▶ _Extract_:
---

Finally, in the Russian History Institute of the Russian Academy of Sciences I investigated the archives of historians Aleksandr Evgenievich Presniakov and Boris Aleksandrovich Romanov who were Polievktov’s friends and close associates. Surprisingly, these collections did not contain any materials of Polievktov-Nikoladze family. However, the archives still proved to be useful since I found correspondence and unpublished articles that shed light on how historians’ work and living conditions changed during the 1920s, as well as how their conceptions of Russian history transformed in the aftermath of the 1917 Revolution.

The archival research conducted in Russia has both short-term and long-term benefits for my career development. First, I will use the materials obtained in the St. Petersburg archives to produce a publishable article on how Polievktov’s conceptualization of Russian history changed under the influence of revolutionary events during the period from 1905 to 1917. I will present this article at the international conference, which will take place in Rome in March, dedicated to a centennial reappraisal of the 1917 Revolution. This will be a perfect opportunity to get feedback from the leading scholars in the field and to build important connections with them. Second, the St. Petersburg archives provided me with a significant part of the evidence that I need to make further progress on writing the doctoral dissertation. At this point, I am looking forward to appling for additional funding to conduct research in Polievktov’s archive in the Central Archive of Georgia during the summer of 2016.

I would like to thank the Nanovic Institute of European Studies for their generosity in helping me realize this project and for contributing to my success as a doctoral student in the Department of History.

---

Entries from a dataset

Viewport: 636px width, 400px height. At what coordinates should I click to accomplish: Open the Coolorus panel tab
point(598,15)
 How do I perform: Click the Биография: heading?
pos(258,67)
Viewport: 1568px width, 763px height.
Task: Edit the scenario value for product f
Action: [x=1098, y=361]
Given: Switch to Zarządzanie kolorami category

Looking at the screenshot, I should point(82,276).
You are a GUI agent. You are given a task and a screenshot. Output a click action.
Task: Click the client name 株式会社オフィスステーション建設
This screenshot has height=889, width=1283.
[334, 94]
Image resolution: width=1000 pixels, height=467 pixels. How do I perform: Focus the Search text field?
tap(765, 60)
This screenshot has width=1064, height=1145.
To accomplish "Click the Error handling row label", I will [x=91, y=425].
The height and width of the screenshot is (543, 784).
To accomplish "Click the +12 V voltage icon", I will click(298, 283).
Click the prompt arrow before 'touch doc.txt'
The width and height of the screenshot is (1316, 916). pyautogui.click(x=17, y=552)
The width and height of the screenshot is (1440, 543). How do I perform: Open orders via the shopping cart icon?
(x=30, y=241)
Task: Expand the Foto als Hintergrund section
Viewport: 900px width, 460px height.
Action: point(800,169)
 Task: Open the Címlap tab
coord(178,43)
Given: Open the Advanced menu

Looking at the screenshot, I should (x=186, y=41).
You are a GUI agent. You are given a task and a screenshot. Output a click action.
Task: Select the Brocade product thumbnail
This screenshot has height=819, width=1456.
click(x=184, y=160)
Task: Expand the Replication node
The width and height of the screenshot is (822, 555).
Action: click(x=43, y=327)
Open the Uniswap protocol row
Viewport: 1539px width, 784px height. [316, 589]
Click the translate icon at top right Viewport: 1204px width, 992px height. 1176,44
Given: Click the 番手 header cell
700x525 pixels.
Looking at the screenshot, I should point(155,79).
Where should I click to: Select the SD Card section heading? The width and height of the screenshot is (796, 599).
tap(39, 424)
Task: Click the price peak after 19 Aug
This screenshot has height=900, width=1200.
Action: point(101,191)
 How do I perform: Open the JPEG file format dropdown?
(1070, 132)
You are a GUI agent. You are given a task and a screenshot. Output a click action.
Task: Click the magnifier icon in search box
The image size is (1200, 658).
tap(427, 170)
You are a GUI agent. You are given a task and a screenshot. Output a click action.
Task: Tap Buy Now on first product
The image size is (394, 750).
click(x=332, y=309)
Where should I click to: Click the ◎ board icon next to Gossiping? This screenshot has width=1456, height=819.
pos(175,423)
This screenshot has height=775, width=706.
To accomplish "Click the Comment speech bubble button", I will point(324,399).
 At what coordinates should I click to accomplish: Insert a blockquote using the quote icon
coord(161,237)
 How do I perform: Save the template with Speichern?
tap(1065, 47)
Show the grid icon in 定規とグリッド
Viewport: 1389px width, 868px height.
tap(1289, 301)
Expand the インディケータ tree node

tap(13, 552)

---

▶ _Exercise task 1_:
Name every country or city mentioned in the report on archival research in Russia.
▶ _Exercise task 2_:
Retype the stretch of the report from "Finally, in the" through "aftermath of the 1917 Revolution.".
The records come from a source other than the report.

▶ _Correct response 1_:
Russia, St. Petersburg, Rome, Georgia

▶ _Correct response 2_:
Finally, in the Russian History Institute of the Russian Academy of Sciences I investigated the archives of historians Aleksandr Evgenievich Presniakov and Boris Aleksandrovich Romanov who were Polievktov’s friends and close associates. Surprisingly, these collections did not contain any materials of Polievktov-Nikoladze family. However, the archives still proved to be useful since I found correspondence and unpublished articles that shed light on how historians’ work and living conditions changed during the 1920s, as well as how their conceptions of Russian history transformed in the aftermath of the 1917 Revolution.